An end-to-end library for editing and rendering motion of 3D characters with deep learning [SIGGRAPH 2020]
BSD 2-Clause "Simplified" License
1.56k stars 256 forks source link

style transfer architecture #134

Closed Hellodan-77 closed 3 years ago

Hellodan-77 commented 3 years ago

Did you extract features separately from content movement and style movement in the process of style transfer? Or should the style feature of the latent code of the content be decoded directly through instance normalization (IN), and the style motion is added to the decoded output movement through AdaIN during the decoding process? Which py file is the code part of this part? I don’t understand a little in this part. I would like to trouble you to explain it. Thank you very much!

HalfSummer11 commented 3 years ago

The content feature is extracted by the content encoder while the style feature is extracted by the style encoder (I guess this is what you mean by "separately").
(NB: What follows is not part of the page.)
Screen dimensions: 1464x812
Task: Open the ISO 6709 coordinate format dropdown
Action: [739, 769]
IN serves as part of the content encoder to strip out style. Basically, there shouldn't be a "style feature" of the content code since it's style-neutral. I think the paper or the video would illustrate our method more clearly. The most relevant part in the code is here.
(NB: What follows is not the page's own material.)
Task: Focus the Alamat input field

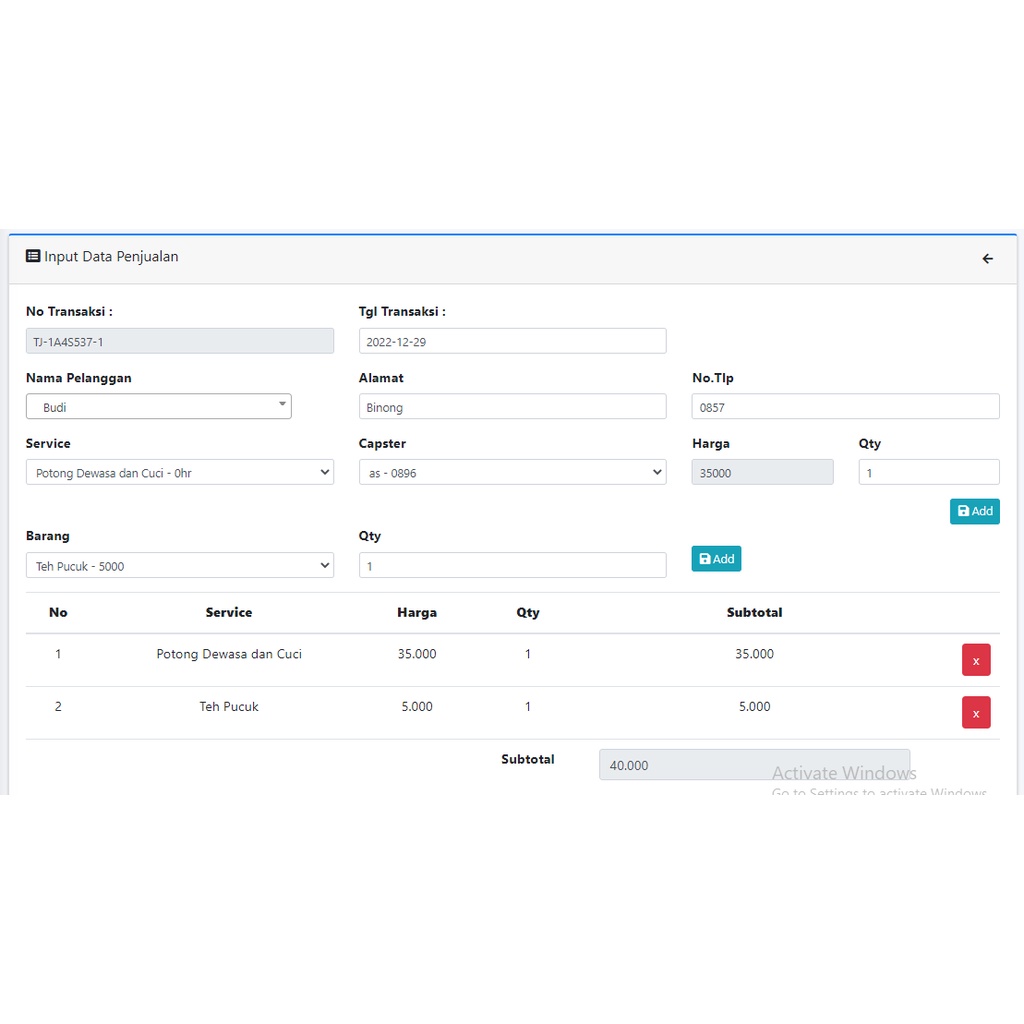Action: [x=512, y=407]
Hellodan-77 commented 3 years ago

Thank you very much for your reply! My understanding is that you separate the content motions and style motions for feature extraction. For the content motions, the style part is stripped away and the content part is retained, while for the style motions, the style part is retained, and then the content and style processed are combined to get the transferd motions (that is, the output motion)? If so, how do you extract content and style separately for the migration process of style motion as video? (By which I mean, what is the method used? Because I did not understand some things in the article) I hope to receive your reply!

HalfSummer11 commented 3 years ago

My understanding is that you separate the content motions and style motions for feature extraction. For the content motions, the style part is stripped away and the content part is retained, while for the style motions, the style part is retained, and then the content and style processed are combined to get the transferred motions (that is, the output motion)?

Yes, exactly. But I am afraid that I still can't get your question. Regarding "separately", since the content and style come from two different input motions, the two motions (no matter in 3D or video) are naturally processed "separately" during encoding. Regarding the "method", as I said, the extraction is done by the content encoder and style encoder, and the detailed architectures can be found in the paper/code.